There's a Shark in the Mikvah!
Penny Harow Thau & Naava Pasternak Swirsky
109 pp.
There’s a Shark in the Mikvah! (“A light-hearted look at
Jewish women’s dunking experiences”) is a local Beit Shemesh release. It
contains about fifty short stories on the adventures women have experienced in
the course of keeping this very special mitzvah. Some of the adventures
include: finding a mikva late at night, hiding ‘mikva night’ from family
members, the cleanliness of mikvas, mikva ladies, husbands driving their wives
to the mikva (and waiting for them to come out!), Friday night mikva
experiences, hiding from your mother-in-law in the next room, and much more.
The stories are quite cute and have a very personal touch.

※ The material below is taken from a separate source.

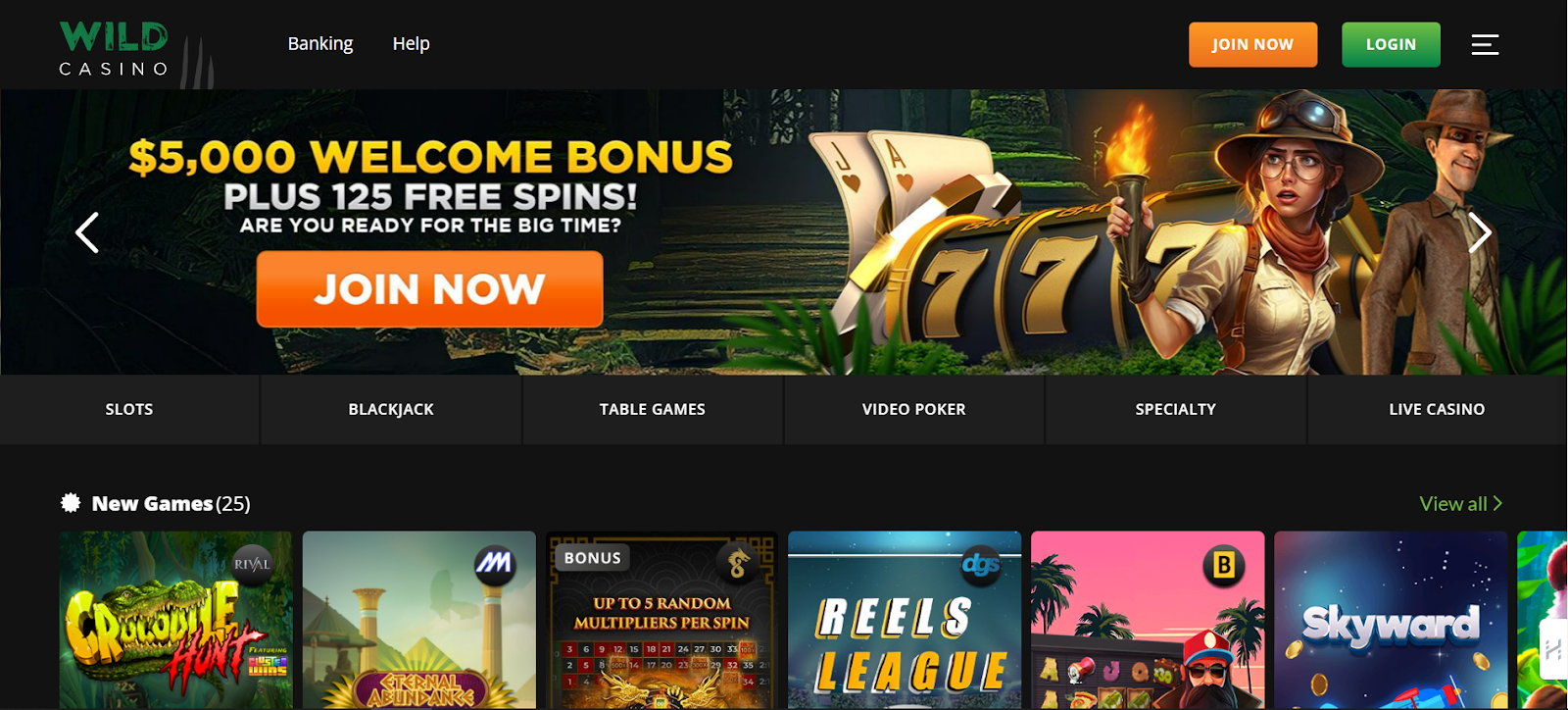Screen dimensions: 1568x710
Task: Open the hamburger menu icon
Action: click(x=1485, y=44)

Most of the stories are certain to crack a smile out of you, some are even
inspiring. It’s a fun read. While the book is tastefully done, with the stories
anonymous and not overly revealing, some of the more orthodox may be
uncomfortable with a book whose every page invokes thoughts of women immersing
in a mikva.
Here's a sample chapter:
Taxi !
Although
I was living in London at the time, my future husband and I flew to Israel for
our wedding. The day before our wedding, we went to see the rabbi to finalize
wedding details. We told the rabbi that I still needed to go to the mikvah. As we left the office, the rabbi handed me a piece
of paper with the address of a local mikvah on it
and instructed me to ask a taxi driver, as discreetly as possible, to take me there.
The next morning, a very nervous me, along with my mother and aunt, went to the
taxi stand of the hotel where we were staying. I was “makeup free” and holding
a bag. As I had been told to do, I approached the window of the first taxi and
showed him the piece of paper. The taxi driver looked at me, looked at my bag, looked
at my entourage and said, “Are you going to the mikvah?”
I nervously
replied, “Er... Just the parking lot of this address, please.”
He then said again,
“Are you a kallah? You’re going to the mikvah!?”
And
before I could reply, he started honking his horn to his fellow taxi drivers
waiting outside and shouted out of his window – “Mazal Tov! We have a kallah!”
With
that, about five or six taxi drivers got out of their taxis and started dancing
with each other in a circle, singing “Mazal Tov and Siman Tov!!!”
Later
on that evening, at my wedding reception at the hotel, a few of those taxi
drivers came by especially to wish me Mazal Tov yet again.